SOURCE DATA Start Marker

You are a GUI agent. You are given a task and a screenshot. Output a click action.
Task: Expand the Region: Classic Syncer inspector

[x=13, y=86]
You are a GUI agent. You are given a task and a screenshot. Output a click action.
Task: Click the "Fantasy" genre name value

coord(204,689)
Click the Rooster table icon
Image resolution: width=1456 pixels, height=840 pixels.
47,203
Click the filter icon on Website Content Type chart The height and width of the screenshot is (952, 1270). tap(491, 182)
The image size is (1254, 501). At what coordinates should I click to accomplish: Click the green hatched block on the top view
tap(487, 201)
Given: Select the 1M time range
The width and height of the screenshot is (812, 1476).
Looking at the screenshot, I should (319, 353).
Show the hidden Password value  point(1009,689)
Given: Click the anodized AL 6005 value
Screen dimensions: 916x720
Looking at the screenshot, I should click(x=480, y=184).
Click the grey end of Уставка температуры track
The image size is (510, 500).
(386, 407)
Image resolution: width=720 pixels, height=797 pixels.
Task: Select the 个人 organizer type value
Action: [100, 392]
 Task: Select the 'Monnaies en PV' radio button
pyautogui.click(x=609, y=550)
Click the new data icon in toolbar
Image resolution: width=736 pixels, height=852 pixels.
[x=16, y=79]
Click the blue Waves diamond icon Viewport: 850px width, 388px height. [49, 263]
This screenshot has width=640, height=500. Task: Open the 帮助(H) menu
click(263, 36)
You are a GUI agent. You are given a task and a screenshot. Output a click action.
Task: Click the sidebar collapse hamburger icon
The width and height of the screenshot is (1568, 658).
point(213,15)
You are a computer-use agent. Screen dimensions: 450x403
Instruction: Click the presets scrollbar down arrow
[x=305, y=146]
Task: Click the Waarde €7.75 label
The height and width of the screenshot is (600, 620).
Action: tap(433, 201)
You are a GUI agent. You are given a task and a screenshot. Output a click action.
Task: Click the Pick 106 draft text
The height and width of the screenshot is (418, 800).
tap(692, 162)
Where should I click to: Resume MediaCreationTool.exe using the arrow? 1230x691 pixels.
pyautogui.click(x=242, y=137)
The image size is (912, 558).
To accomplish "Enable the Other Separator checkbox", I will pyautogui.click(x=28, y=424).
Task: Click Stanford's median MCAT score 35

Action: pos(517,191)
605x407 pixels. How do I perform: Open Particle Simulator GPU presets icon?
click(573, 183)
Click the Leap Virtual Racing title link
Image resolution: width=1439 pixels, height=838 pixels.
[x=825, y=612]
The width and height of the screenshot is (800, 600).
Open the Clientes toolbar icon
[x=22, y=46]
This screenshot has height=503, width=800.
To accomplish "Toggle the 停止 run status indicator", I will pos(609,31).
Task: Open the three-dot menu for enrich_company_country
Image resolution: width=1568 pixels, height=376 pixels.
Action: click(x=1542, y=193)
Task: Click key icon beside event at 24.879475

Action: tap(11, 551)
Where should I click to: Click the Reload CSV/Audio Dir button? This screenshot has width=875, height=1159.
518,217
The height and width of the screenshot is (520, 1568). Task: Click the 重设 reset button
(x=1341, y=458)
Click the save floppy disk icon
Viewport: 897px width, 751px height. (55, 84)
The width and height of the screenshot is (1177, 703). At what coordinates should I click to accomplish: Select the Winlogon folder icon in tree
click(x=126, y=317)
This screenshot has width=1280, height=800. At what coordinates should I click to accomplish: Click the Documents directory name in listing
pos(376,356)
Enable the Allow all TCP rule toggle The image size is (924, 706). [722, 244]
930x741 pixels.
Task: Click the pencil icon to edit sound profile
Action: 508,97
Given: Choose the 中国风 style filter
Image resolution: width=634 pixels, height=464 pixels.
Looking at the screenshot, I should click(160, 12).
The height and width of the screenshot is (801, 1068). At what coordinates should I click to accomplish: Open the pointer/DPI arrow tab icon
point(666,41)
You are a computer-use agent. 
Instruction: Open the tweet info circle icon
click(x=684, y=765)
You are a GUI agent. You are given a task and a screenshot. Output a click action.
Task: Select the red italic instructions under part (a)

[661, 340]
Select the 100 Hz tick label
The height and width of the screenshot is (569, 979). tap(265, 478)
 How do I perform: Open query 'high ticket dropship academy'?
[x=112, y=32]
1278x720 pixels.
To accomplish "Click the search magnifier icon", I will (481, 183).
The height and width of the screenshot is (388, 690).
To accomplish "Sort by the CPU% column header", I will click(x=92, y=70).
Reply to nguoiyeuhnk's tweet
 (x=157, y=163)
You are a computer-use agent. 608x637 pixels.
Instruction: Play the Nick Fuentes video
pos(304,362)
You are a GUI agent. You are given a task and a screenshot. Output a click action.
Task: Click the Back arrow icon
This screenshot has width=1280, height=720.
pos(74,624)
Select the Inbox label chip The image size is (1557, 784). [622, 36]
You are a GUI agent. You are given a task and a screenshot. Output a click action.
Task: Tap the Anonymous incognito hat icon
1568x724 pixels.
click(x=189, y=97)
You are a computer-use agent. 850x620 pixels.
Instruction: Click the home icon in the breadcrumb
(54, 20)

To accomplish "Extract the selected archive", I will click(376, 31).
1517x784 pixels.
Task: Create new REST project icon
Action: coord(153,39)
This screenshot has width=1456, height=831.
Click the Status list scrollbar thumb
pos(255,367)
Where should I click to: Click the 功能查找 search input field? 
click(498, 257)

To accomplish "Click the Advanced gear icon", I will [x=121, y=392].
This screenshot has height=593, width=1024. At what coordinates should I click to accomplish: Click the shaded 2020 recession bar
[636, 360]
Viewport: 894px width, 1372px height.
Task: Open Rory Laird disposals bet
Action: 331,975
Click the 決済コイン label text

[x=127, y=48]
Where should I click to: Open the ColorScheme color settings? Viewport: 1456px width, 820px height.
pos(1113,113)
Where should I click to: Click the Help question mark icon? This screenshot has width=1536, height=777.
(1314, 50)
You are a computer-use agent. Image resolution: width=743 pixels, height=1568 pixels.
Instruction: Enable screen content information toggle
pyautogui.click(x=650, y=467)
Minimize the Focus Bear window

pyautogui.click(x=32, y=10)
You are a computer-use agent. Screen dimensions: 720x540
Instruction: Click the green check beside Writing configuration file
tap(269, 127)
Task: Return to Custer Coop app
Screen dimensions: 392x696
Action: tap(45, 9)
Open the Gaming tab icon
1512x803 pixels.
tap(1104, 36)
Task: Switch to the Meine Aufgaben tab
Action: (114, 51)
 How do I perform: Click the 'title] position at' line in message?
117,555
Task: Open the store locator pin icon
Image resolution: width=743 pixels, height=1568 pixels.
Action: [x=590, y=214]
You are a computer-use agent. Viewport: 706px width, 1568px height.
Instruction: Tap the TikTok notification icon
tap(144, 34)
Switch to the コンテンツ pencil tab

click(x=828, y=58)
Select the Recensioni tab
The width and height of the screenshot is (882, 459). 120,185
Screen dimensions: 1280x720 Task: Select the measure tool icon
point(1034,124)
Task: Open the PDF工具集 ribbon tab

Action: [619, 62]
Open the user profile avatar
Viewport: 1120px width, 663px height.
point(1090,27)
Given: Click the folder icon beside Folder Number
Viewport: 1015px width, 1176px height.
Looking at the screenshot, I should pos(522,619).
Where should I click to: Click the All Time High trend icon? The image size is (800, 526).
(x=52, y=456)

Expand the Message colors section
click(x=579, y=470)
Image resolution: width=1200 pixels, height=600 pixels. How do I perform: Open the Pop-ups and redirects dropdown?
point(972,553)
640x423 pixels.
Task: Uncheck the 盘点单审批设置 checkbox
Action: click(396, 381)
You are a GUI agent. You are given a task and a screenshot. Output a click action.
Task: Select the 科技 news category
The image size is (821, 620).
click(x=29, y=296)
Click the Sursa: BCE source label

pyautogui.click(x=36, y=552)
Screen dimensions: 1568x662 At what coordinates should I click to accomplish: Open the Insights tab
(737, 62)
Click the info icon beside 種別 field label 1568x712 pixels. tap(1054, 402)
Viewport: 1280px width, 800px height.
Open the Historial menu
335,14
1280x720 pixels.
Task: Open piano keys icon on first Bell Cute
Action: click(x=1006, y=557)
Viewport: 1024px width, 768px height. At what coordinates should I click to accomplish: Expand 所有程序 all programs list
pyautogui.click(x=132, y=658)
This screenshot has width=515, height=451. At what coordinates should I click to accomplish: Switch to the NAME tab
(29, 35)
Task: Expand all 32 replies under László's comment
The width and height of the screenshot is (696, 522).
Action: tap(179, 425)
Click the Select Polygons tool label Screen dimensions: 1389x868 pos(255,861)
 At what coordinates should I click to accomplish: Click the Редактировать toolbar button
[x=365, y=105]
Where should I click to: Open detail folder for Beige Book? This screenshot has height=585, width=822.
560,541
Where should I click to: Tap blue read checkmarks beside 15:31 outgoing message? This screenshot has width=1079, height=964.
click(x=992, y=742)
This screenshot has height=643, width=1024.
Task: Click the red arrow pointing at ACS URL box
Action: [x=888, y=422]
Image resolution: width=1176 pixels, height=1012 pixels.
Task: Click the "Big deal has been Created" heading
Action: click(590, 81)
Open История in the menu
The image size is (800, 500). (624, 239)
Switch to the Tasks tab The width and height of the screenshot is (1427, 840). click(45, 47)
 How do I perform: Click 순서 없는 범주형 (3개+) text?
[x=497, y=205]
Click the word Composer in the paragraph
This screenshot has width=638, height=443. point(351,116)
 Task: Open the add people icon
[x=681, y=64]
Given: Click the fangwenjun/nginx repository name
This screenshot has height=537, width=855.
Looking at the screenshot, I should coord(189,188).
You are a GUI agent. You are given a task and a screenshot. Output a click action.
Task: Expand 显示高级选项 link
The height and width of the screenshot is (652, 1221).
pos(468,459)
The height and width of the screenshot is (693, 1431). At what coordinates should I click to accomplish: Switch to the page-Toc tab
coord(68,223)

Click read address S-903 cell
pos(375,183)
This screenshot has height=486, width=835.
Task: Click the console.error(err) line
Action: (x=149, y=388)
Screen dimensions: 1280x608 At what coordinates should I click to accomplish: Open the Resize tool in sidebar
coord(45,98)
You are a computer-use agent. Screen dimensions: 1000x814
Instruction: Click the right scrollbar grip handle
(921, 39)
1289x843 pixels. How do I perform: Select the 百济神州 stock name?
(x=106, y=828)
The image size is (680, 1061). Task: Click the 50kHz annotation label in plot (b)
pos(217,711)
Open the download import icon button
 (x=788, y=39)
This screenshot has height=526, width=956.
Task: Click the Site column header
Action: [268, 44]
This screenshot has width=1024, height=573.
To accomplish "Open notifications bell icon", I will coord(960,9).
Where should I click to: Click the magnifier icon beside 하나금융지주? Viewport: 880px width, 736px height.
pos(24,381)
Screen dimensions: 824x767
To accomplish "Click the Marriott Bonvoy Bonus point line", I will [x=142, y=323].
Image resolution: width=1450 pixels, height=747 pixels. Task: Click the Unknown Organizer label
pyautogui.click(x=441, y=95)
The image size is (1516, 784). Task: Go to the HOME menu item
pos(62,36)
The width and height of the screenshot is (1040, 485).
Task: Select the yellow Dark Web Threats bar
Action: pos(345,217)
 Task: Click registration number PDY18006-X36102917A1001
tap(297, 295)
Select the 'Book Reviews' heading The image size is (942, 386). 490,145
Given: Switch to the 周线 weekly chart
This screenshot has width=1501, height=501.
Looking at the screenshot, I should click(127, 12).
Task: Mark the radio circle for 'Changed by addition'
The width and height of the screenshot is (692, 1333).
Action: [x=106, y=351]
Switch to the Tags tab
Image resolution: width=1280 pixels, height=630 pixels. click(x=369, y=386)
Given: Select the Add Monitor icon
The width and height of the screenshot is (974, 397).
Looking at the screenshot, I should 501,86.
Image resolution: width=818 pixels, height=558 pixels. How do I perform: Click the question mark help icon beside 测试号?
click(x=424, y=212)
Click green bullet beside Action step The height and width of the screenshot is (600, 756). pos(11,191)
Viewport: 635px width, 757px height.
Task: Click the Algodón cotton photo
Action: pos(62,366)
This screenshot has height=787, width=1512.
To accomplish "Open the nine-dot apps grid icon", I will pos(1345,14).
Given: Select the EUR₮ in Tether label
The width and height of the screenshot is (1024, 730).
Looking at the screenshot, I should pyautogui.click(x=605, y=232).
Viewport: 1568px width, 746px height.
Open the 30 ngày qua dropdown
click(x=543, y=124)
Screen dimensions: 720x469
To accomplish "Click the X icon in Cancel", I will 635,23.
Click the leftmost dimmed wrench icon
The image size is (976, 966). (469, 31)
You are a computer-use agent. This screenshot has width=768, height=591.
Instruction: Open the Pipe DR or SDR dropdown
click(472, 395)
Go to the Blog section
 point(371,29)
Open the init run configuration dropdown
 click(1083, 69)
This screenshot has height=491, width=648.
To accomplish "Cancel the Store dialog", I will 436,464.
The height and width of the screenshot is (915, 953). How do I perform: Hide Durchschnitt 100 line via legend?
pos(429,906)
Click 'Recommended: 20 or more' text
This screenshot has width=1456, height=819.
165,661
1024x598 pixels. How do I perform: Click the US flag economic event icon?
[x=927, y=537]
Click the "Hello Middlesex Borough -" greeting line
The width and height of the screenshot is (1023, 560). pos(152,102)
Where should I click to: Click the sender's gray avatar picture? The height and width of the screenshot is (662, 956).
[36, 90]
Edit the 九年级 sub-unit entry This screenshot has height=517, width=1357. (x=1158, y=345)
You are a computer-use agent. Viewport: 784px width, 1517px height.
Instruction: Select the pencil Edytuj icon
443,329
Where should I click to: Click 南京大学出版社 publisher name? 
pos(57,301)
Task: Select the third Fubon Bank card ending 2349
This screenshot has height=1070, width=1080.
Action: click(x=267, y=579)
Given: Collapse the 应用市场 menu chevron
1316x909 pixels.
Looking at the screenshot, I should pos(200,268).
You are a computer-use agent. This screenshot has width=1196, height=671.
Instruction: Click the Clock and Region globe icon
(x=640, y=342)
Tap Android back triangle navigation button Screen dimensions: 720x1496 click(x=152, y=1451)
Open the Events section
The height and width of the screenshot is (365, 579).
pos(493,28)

SOURCE DATA End Marker

• **TASK PROMPT**
Using the material, count the lines where the word "chart" appears. Give the number by itself.

• **EXERCISE OUTPUT**
2